Separately, the Washington Department of Financial Institutions proposed in July 2017 to amend regulations implementing the Uniform Money Services Act and Regulation of Money Services Providers. The proposal would change the state's longstanding interpretation of the Uniform Money Services Act that exempted payment-processing businesses. ETA worked with the state legislature to change the law submitted comments on this proposal on March 30, 2018 and May 14, 2018. A hearing on the rulemaking was held on May 22, 2018.
Massachusetts: For the second year in a row, the Governor's budget contained a proposal to require third-party payment processors to collect sales tax amounts from merchant settlements and send them directly to the state as part of a 'real-time sales tax' remittance system (RTST). And for a second year, a broad coalition of businesses—including the ETA and merchant trade and taxpayer organizations—came together to help educate policy makers on the disruption and staggering costs of such proposal to retailers, payment processors, and the Commonwealth, without any real benefit.
In the 2017 session, an amendment was added to Senate budget that made the implementation of RTST contingent upon the outcome of a feasibility study by the Department of Finance—and which study concluded that implementing a RSTS scheme by the proposed implementation date (June 1, 2018) was not cost effective. This year, neither chamber passed budgets that included RTST; however, the House version includes a provision establishing a special commission, to study and report on the cost-effectiveness of implementing a monthly estimated sales tax prepayment structure. These bills are currently in conference.
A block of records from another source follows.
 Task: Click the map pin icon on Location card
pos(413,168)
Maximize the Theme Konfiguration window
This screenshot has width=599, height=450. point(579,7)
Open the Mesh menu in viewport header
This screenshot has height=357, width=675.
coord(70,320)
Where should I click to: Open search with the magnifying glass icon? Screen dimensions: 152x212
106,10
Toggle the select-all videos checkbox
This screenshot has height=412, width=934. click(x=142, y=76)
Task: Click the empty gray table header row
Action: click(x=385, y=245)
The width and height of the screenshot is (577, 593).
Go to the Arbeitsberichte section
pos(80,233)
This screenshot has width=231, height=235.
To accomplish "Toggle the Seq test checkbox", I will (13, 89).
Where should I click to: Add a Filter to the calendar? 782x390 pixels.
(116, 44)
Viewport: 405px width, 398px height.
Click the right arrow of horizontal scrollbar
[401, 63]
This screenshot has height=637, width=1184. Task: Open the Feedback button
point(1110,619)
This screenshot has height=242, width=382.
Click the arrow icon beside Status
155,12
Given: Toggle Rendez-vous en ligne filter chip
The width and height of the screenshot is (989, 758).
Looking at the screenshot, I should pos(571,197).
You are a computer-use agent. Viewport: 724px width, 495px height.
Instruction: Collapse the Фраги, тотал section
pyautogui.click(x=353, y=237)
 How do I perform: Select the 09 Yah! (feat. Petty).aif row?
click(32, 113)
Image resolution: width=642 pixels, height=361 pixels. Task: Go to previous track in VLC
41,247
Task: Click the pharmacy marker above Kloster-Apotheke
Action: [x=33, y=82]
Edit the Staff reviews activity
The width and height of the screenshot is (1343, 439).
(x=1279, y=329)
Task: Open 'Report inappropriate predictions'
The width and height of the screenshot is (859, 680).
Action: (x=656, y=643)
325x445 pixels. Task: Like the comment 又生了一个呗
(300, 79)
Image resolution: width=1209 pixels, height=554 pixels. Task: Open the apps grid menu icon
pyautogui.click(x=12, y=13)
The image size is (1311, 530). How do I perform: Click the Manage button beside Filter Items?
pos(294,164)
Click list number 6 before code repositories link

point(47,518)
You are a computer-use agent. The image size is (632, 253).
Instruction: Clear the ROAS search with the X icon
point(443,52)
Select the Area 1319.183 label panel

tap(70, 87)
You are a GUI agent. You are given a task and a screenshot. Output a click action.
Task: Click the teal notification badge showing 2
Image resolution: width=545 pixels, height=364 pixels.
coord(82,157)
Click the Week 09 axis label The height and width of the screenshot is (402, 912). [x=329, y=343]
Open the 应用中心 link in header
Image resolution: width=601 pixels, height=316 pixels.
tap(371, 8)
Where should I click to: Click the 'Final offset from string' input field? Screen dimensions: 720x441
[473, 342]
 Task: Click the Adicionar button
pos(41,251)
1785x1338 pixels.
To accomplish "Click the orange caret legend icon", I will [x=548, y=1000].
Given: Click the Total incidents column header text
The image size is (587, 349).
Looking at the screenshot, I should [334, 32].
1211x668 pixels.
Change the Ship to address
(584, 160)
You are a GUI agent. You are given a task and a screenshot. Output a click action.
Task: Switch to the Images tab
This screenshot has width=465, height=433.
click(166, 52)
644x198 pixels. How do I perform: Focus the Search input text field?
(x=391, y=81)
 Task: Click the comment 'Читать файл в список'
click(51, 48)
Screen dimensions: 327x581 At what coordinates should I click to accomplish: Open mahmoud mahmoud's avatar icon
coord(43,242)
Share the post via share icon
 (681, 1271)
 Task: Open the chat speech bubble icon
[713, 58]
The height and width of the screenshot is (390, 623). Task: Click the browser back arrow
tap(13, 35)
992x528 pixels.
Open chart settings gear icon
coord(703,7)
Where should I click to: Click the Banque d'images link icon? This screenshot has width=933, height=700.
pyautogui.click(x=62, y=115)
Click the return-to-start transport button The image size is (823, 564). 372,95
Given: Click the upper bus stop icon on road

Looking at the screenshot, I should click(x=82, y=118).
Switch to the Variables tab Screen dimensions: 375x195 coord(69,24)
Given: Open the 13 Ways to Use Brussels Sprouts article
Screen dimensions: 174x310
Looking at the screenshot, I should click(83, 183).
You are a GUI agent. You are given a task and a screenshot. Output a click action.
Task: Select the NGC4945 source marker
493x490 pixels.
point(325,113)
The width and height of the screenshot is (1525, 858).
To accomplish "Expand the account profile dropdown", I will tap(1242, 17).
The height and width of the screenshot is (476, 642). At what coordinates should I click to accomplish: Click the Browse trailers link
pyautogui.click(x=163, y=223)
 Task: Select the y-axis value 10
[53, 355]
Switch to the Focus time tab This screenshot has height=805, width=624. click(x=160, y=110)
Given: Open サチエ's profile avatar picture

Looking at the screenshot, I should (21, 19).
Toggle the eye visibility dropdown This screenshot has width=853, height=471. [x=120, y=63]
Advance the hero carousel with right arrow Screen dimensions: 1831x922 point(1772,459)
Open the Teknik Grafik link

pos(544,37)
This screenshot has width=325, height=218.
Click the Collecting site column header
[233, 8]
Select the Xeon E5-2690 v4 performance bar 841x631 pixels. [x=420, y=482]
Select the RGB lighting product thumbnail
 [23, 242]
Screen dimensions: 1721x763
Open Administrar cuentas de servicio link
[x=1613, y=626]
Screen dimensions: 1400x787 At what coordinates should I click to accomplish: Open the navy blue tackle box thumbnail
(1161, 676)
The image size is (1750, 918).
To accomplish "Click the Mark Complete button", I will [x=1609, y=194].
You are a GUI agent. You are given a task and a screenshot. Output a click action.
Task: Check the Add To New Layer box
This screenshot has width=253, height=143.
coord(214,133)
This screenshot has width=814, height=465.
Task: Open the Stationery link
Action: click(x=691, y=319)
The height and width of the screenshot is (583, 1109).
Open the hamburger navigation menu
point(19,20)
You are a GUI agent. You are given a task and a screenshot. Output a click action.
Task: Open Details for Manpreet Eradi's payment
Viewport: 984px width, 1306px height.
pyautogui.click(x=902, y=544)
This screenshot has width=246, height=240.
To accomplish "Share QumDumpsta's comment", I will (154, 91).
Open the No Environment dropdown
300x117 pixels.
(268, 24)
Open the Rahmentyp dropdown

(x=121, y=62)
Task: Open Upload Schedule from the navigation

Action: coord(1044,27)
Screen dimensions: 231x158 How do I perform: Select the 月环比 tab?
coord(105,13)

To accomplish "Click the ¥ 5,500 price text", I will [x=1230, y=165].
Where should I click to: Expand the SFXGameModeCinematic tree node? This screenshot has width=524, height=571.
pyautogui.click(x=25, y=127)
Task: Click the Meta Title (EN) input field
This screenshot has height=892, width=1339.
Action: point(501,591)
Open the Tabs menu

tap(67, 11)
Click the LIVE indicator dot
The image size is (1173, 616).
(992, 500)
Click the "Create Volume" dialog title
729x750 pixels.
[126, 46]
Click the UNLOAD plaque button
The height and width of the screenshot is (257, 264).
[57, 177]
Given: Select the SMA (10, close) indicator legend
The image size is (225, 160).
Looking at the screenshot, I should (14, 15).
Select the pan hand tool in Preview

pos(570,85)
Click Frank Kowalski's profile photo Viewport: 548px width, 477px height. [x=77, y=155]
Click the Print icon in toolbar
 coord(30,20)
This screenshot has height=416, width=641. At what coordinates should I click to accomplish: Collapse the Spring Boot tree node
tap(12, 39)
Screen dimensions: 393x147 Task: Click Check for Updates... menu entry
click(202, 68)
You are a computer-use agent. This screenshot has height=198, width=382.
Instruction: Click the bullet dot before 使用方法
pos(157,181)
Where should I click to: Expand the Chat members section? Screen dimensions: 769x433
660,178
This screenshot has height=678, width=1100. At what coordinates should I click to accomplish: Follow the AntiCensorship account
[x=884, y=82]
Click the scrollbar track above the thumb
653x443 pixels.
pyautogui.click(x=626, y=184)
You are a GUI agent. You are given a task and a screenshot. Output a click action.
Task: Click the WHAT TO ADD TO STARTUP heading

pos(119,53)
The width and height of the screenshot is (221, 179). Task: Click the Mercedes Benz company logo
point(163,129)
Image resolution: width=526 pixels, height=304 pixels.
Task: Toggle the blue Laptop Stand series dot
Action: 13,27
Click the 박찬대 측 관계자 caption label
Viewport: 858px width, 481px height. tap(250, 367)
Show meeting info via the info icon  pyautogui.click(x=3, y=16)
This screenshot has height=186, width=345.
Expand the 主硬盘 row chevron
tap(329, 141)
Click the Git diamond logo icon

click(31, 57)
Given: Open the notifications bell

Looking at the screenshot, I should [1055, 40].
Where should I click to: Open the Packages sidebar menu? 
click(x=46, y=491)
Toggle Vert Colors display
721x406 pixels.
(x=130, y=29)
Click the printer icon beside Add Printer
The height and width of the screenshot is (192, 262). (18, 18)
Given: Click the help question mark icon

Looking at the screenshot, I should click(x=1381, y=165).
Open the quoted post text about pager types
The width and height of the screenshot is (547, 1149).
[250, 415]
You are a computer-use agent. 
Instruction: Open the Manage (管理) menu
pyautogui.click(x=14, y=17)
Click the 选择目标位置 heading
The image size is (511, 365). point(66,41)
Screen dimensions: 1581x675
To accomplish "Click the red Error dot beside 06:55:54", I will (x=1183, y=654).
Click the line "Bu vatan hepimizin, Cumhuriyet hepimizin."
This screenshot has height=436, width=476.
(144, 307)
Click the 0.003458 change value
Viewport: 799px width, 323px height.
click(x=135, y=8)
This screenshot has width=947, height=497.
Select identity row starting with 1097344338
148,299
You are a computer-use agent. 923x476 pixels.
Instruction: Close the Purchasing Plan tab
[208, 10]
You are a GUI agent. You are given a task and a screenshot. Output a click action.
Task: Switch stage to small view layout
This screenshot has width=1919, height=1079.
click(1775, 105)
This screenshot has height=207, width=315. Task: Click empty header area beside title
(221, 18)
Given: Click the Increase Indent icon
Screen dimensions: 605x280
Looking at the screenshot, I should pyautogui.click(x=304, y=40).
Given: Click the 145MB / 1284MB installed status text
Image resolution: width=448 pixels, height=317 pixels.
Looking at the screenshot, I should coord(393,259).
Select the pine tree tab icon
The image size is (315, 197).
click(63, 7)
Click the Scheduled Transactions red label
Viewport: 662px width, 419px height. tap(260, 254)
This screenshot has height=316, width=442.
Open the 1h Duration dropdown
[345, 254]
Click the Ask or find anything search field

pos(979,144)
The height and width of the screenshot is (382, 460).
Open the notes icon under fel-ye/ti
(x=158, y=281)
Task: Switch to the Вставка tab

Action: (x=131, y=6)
Arizona: In the last hours of the Arizona legislative session a bill was amended in conference to include a RTST proposal and was ultimately sent to the Governor who vetoed the bill (S.B. 1091), citing concerns about the costs the bill could impose on private industry, without any real benefit to the state. This result would not have been possible without the immediate and overwhelming opposition demonstrated by the broad coalition of retail, payments industry and taxpayer associations that has formed around the issue.
Given the risk of other states following the lead of Massachusetts and Arizona, the payments industry should work to ensure that it is prepared to fight back against similar proposals that may arise in other states.